_Consigne de travail:_ Présentez sous la forme d'une liste JSON de chaînes, à raison d'une chaîne par ligne et sans les lignes vides, le passage qui va de la ligne contenant « Identify the location » jusqu'à la fin des enregistrements, bornes comprises. N'incluez pas les images dans votre réponse.

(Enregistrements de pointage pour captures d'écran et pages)
● ● ● ● ● ● ●

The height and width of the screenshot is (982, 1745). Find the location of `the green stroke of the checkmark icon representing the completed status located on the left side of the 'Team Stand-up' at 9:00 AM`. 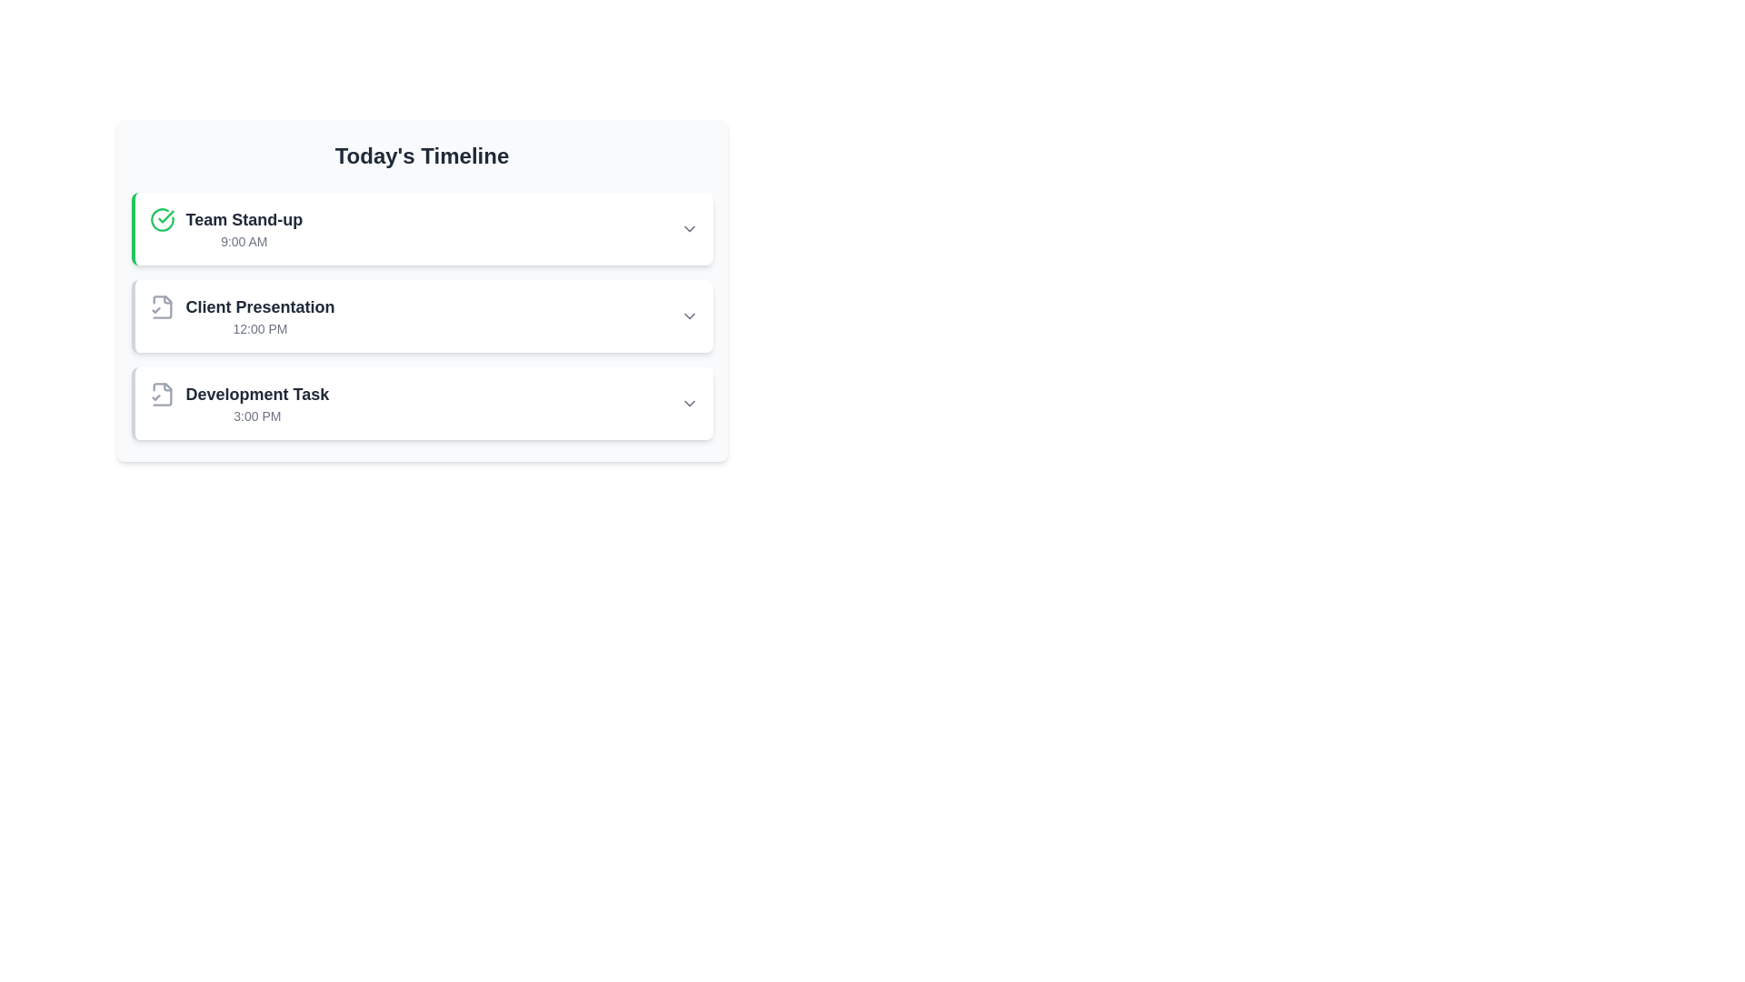

the green stroke of the checkmark icon representing the completed status located on the left side of the 'Team Stand-up' at 9:00 AM is located at coordinates (165, 215).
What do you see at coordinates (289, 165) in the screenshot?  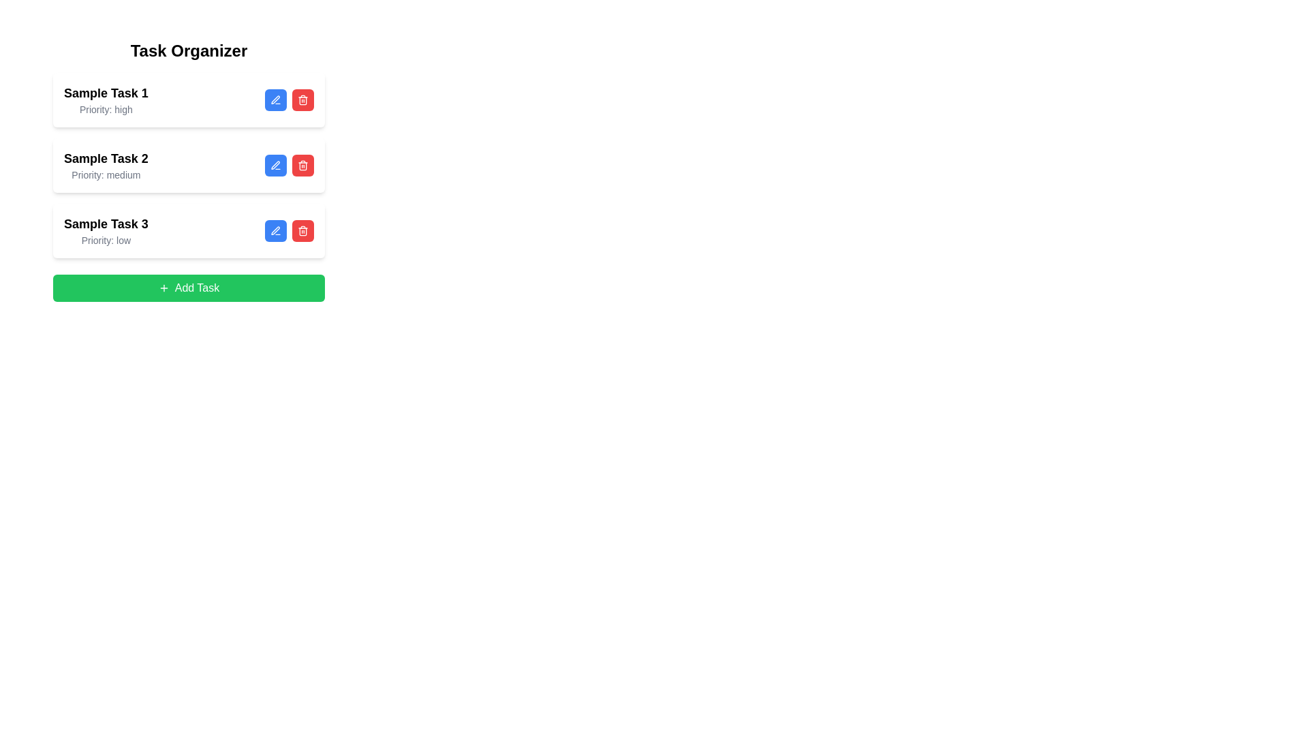 I see `the edit button, which is the blue button with a white pen icon, located within the 'Sample Task 2' card at the rightmost part, adjacent to 'Priority: medium'` at bounding box center [289, 165].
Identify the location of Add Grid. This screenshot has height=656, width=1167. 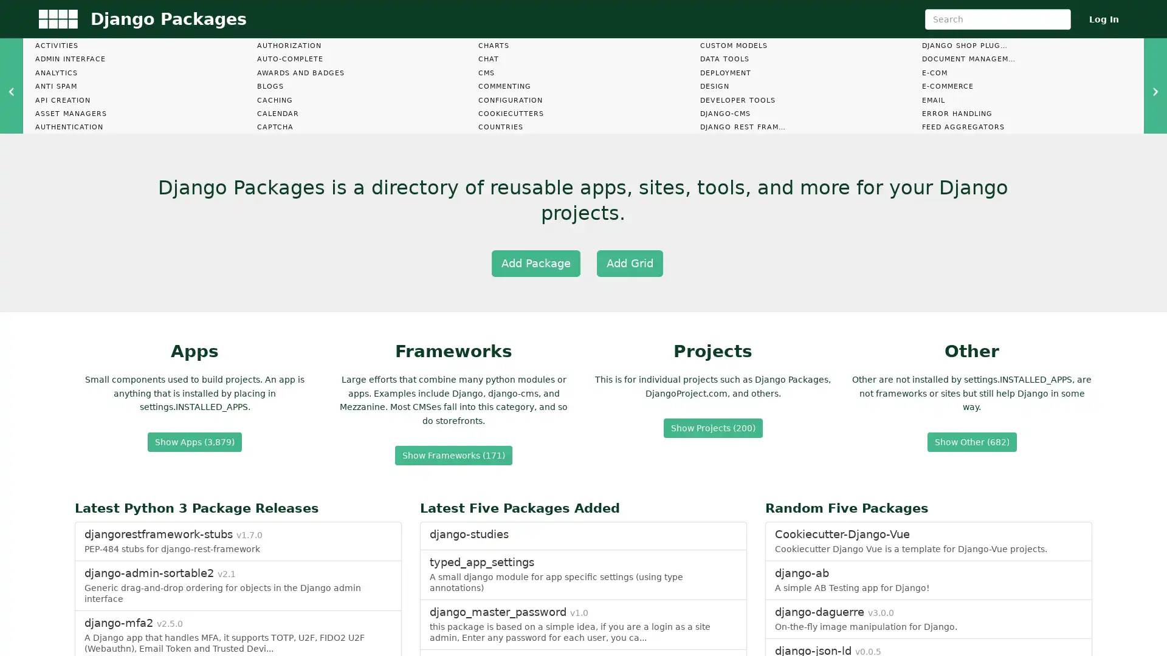
(629, 262).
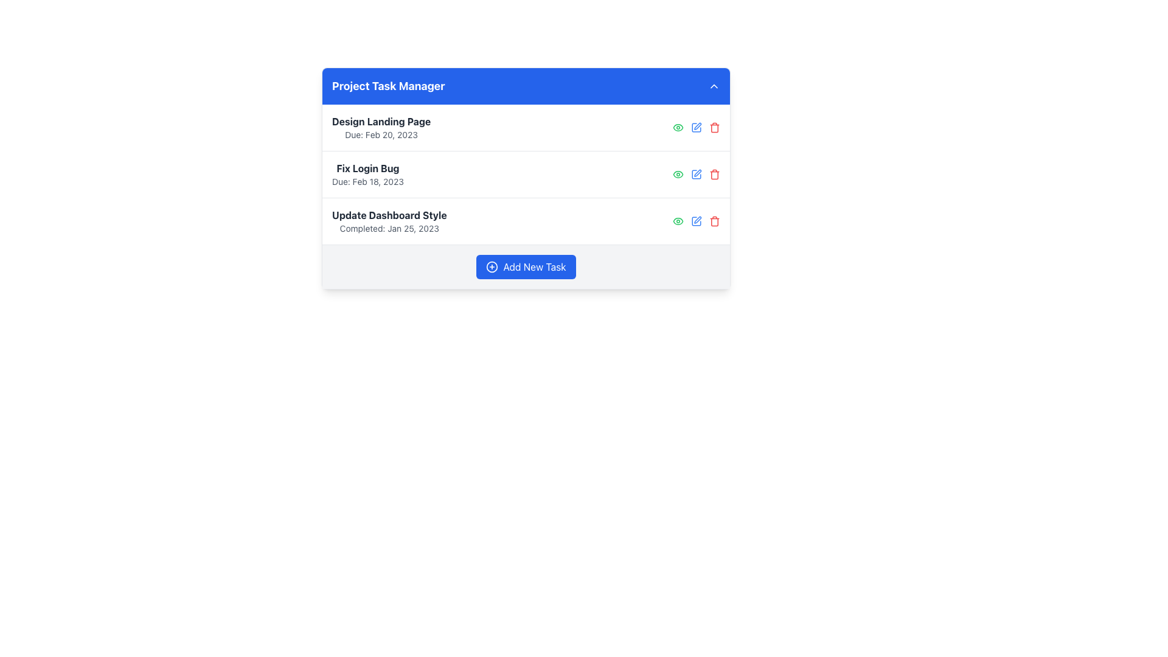  What do you see at coordinates (696, 127) in the screenshot?
I see `the second button in the group of three interactive buttons on the right side of the row labeled 'Design Landing Page Due: Feb 20, 2023'` at bounding box center [696, 127].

● ● ● ● ● ● ●

_Réponse proposée:_
[
  "Identify the location of Add Grid. This screenshot has height=656, width=1167. ",
  "(629, 262).",
  "  What do you see at coordinates (696, 127) in the screenshot?",
  "I see `the second button in the group of three interactive buttons on the right side of the row labeled 'Design Landing Page Due: Feb 20, 2023'` at bounding box center [696, 127]."
]